▼▼▼

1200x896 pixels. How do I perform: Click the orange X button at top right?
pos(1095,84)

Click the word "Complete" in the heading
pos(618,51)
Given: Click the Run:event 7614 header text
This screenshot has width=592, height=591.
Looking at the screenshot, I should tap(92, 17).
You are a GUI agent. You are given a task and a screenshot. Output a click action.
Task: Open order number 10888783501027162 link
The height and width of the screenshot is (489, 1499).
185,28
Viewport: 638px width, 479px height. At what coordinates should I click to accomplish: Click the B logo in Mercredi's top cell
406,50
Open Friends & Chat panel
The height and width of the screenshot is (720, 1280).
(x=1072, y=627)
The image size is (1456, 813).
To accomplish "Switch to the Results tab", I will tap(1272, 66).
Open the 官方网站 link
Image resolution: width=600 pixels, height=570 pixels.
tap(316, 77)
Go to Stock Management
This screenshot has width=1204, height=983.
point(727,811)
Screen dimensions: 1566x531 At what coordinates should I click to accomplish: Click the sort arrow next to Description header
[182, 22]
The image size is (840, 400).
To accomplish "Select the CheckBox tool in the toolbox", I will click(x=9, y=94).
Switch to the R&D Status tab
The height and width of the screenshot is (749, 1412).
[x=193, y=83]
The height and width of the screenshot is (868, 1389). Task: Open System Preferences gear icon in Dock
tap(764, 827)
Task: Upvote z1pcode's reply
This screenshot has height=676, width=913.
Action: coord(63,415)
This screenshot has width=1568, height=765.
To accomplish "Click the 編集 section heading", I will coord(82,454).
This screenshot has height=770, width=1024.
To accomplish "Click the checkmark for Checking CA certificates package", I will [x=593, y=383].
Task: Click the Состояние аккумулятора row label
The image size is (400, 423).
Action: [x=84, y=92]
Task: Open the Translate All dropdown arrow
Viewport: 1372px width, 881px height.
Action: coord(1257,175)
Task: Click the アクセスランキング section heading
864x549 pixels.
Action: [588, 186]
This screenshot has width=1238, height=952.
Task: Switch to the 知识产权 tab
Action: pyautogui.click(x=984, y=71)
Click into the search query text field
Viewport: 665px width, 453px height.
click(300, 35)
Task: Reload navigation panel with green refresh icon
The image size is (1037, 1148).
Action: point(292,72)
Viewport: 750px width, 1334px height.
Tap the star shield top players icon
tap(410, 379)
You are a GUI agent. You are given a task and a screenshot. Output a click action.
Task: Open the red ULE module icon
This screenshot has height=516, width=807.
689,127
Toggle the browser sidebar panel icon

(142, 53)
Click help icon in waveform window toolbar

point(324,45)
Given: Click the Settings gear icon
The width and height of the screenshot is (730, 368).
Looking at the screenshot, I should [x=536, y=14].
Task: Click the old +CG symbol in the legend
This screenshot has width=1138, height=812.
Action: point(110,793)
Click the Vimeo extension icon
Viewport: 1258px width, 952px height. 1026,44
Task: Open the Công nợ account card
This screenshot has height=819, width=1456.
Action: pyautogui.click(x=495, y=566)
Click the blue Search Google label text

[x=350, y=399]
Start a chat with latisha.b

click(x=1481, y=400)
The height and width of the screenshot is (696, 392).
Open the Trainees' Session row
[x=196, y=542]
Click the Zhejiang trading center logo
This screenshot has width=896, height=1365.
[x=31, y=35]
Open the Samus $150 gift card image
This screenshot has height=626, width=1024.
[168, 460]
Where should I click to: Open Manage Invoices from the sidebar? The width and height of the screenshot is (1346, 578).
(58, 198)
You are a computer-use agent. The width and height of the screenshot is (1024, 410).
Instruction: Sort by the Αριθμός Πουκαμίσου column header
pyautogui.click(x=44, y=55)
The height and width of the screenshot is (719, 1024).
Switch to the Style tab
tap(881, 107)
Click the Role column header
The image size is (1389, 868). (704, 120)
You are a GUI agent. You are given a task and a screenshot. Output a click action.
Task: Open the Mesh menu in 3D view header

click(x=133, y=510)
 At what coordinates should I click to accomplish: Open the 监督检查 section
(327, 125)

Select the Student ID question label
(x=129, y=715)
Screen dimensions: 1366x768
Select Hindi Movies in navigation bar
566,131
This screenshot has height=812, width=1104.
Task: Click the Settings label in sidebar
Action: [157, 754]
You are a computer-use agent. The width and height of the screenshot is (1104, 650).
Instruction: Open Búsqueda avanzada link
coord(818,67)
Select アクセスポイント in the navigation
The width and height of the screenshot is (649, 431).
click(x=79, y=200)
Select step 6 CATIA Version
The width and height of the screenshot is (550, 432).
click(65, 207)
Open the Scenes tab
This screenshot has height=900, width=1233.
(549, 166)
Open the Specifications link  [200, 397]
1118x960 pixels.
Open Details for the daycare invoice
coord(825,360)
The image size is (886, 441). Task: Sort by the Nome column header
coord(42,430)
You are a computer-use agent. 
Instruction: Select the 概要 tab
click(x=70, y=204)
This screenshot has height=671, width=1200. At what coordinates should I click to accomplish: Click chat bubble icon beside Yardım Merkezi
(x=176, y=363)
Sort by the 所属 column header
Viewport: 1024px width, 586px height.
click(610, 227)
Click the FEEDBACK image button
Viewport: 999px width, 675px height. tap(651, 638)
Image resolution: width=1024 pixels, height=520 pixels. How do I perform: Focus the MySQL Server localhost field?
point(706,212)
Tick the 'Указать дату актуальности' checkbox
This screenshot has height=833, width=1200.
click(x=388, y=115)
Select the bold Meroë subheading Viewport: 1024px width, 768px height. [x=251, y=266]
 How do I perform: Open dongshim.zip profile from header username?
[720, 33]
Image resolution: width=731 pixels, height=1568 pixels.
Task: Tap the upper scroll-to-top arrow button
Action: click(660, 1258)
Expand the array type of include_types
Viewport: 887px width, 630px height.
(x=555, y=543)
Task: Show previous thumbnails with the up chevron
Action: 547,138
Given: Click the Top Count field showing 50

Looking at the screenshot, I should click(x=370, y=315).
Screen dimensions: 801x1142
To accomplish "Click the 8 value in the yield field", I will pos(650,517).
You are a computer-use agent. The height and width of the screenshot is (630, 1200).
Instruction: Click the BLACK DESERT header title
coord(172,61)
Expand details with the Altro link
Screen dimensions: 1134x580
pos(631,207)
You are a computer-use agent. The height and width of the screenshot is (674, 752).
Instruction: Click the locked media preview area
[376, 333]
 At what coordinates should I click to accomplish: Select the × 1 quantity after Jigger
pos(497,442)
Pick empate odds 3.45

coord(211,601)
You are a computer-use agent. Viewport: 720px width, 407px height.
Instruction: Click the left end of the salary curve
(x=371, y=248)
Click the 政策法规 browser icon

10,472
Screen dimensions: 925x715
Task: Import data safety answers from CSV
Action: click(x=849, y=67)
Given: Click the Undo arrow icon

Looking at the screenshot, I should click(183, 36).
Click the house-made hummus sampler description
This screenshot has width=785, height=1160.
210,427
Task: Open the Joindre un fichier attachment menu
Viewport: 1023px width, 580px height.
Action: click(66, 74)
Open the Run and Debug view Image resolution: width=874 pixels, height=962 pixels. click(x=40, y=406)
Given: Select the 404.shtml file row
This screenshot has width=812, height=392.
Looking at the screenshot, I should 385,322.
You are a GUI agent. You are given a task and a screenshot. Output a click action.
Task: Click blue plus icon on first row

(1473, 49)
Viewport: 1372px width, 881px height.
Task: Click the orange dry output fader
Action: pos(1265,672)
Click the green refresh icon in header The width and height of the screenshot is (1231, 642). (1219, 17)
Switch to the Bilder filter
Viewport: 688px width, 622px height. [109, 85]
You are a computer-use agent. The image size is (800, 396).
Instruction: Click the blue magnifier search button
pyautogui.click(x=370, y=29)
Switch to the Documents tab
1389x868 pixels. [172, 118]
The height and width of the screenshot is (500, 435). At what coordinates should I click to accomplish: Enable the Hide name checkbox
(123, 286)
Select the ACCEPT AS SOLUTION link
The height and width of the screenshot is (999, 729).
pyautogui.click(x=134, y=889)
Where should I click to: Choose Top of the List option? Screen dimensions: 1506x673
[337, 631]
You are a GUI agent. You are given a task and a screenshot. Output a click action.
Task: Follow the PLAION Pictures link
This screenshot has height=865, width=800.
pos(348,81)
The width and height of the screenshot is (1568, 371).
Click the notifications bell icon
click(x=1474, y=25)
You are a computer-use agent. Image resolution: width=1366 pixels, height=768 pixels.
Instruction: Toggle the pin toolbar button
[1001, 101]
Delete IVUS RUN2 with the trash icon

▲▲▲

THE PROBLEM: Above are records; repeat only the lines starting at the line with "Select Hindi Movies in navigation bar" and ending at the line with "Select the bold", exactly as they appear, both included.

ANSWER TO THIS EXERCISE:
Select Hindi Movies in navigation bar
566,131
This screenshot has height=812, width=1104.
Task: Click the Settings label in sidebar
Action: [157, 754]
You are a computer-use agent. The width and height of the screenshot is (1104, 650).
Instruction: Open Búsqueda avanzada link
coord(818,67)
Select アクセスポイント in the navigation
The width and height of the screenshot is (649, 431).
click(x=79, y=200)
Select step 6 CATIA Version
The width and height of the screenshot is (550, 432).
click(65, 207)
Open the Scenes tab
This screenshot has height=900, width=1233.
(549, 166)
Open the Specifications link  [200, 397]
1118x960 pixels.
Open Details for the daycare invoice
coord(825,360)
The image size is (886, 441). Task: Sort by the Nome column header
coord(42,430)
You are a computer-use agent. 
Instruction: Select the 概要 tab
click(x=70, y=204)
This screenshot has height=671, width=1200. At what coordinates should I click to accomplish: Click chat bubble icon beside Yardım Merkezi
(x=176, y=363)
Sort by the 所属 column header
Viewport: 1024px width, 586px height.
click(610, 227)
Click the FEEDBACK image button
Viewport: 999px width, 675px height. tap(651, 638)
Image resolution: width=1024 pixels, height=520 pixels. How do I perform: Focus the MySQL Server localhost field?
point(706,212)
Tick the 'Указать дату актуальности' checkbox
This screenshot has height=833, width=1200.
click(x=388, y=115)
Select the bold Meroë subheading Viewport: 1024px width, 768px height. [x=251, y=266]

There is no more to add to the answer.